Would you retype every entry that follows without altering a word?

Stored data entries
—————

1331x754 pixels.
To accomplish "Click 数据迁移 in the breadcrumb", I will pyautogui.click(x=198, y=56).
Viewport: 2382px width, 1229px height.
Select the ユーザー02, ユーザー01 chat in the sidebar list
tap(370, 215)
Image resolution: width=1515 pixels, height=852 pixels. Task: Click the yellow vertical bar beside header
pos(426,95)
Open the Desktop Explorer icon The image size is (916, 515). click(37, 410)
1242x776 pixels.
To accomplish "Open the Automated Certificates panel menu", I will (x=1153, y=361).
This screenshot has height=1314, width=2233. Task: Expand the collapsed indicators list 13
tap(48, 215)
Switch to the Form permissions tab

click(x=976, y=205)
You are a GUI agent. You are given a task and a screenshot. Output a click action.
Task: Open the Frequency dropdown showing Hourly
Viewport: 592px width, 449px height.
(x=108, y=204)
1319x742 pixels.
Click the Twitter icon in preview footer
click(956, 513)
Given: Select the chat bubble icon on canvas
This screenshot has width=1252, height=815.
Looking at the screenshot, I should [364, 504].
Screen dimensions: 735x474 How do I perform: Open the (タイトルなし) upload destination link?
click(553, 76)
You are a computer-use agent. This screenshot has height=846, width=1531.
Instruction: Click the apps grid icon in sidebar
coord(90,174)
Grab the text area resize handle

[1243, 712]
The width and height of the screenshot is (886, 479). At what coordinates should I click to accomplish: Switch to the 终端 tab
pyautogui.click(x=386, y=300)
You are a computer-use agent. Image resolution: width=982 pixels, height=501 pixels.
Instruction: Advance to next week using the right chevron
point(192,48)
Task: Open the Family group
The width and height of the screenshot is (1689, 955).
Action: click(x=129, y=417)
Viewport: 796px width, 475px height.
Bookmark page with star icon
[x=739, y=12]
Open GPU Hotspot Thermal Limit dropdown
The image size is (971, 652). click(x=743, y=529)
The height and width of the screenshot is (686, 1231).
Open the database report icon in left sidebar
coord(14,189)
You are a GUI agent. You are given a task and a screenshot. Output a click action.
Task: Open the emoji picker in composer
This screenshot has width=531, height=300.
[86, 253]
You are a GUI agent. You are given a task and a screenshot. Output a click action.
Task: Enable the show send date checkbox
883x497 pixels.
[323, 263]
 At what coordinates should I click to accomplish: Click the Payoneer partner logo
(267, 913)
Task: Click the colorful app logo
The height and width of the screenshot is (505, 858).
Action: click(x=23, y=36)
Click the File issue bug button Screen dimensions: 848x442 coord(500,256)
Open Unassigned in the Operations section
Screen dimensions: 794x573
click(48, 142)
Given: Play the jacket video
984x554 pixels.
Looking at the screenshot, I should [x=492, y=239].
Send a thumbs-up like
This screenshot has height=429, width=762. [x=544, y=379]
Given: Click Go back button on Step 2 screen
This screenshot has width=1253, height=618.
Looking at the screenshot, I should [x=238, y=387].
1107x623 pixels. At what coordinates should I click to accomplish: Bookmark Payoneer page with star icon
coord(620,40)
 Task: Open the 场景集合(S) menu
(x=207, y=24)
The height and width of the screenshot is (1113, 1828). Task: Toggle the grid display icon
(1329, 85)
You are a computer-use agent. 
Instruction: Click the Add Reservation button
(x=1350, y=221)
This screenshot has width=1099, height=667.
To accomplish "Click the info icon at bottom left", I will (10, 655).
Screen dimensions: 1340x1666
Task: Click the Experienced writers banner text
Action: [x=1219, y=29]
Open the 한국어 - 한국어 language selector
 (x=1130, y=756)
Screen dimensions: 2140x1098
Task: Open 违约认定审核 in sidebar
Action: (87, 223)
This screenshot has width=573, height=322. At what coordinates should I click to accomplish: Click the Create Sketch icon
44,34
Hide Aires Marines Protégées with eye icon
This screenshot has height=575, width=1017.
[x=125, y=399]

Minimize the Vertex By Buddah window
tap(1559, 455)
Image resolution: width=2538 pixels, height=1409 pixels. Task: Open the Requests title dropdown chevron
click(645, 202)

—————

→ Task output
1331x754 pixels.
To accomplish "Click 数据迁移 in the breadcrumb", I will pyautogui.click(x=198, y=56).
Viewport: 2382px width, 1229px height.
Select the ユーザー02, ユーザー01 chat in the sidebar list
tap(370, 215)
Image resolution: width=1515 pixels, height=852 pixels. Task: Click the yellow vertical bar beside header
pos(426,95)
Open the Desktop Explorer icon The image size is (916, 515). click(37, 410)
1242x776 pixels.
To accomplish "Open the Automated Certificates panel menu", I will (x=1153, y=361).
This screenshot has height=1314, width=2233. Task: Expand the collapsed indicators list 13
tap(48, 215)
Switch to the Form permissions tab

click(x=976, y=205)
You are a GUI agent. You are given a task and a screenshot. Output a click action.
Task: Open the Frequency dropdown showing Hourly
Viewport: 592px width, 449px height.
(x=108, y=204)
1319x742 pixels.
Click the Twitter icon in preview footer
click(956, 513)
Given: Select the chat bubble icon on canvas
This screenshot has width=1252, height=815.
Looking at the screenshot, I should [364, 504].
Screen dimensions: 735x474 How do I perform: Open the (タイトルなし) upload destination link?
click(553, 76)
You are a computer-use agent. This screenshot has height=846, width=1531.
Instruction: Click the apps grid icon in sidebar
coord(90,174)
Grab the text area resize handle

[1243, 712]
The width and height of the screenshot is (886, 479). At what coordinates should I click to accomplish: Switch to the 终端 tab
pyautogui.click(x=386, y=300)
You are a computer-use agent. Image resolution: width=982 pixels, height=501 pixels.
Instruction: Advance to next week using the right chevron
point(192,48)
Task: Open the Family group
The width and height of the screenshot is (1689, 955).
Action: click(x=129, y=417)
Viewport: 796px width, 475px height.
Bookmark page with star icon
[x=739, y=12]
Open GPU Hotspot Thermal Limit dropdown
The image size is (971, 652). click(x=743, y=529)
The height and width of the screenshot is (686, 1231).
Open the database report icon in left sidebar
coord(14,189)
You are a GUI agent. You are given a task and a screenshot. Output a click action.
Task: Open the emoji picker in composer
This screenshot has width=531, height=300.
[86, 253]
You are a GUI agent. You are given a task and a screenshot. Output a click action.
Task: Enable the show send date checkbox
883x497 pixels.
[323, 263]
 At what coordinates should I click to accomplish: Click the Payoneer partner logo
(267, 913)
Task: Click the colorful app logo
The height and width of the screenshot is (505, 858).
Action: click(x=23, y=36)
Click the File issue bug button Screen dimensions: 848x442 coord(500,256)
Open Unassigned in the Operations section
Screen dimensions: 794x573
click(48, 142)
Given: Play the jacket video
984x554 pixels.
Looking at the screenshot, I should [x=492, y=239].
Send a thumbs-up like
This screenshot has height=429, width=762. [x=544, y=379]
Given: Click Go back button on Step 2 screen
This screenshot has width=1253, height=618.
Looking at the screenshot, I should [x=238, y=387].
1107x623 pixels. At what coordinates should I click to accomplish: Bookmark Payoneer page with star icon
coord(620,40)
 Task: Open the 场景集合(S) menu
(x=207, y=24)
The height and width of the screenshot is (1113, 1828). Task: Toggle the grid display icon
(1329, 85)
You are a computer-use agent. 
Instruction: Click the Add Reservation button
(x=1350, y=221)
This screenshot has width=1099, height=667.
To accomplish "Click the info icon at bottom left", I will (10, 655).
Screen dimensions: 1340x1666
Task: Click the Experienced writers banner text
Action: [x=1219, y=29]
Open the 한국어 - 한국어 language selector
 (x=1130, y=756)
Screen dimensions: 2140x1098
Task: Open 违约认定审核 in sidebar
Action: (87, 223)
This screenshot has width=573, height=322. At what coordinates should I click to accomplish: Click the Create Sketch icon
44,34
Hide Aires Marines Protégées with eye icon
This screenshot has height=575, width=1017.
[x=125, y=399]

Minimize the Vertex By Buddah window
tap(1559, 455)
Image resolution: width=2538 pixels, height=1409 pixels. Task: Open the Requests title dropdown chevron
click(645, 202)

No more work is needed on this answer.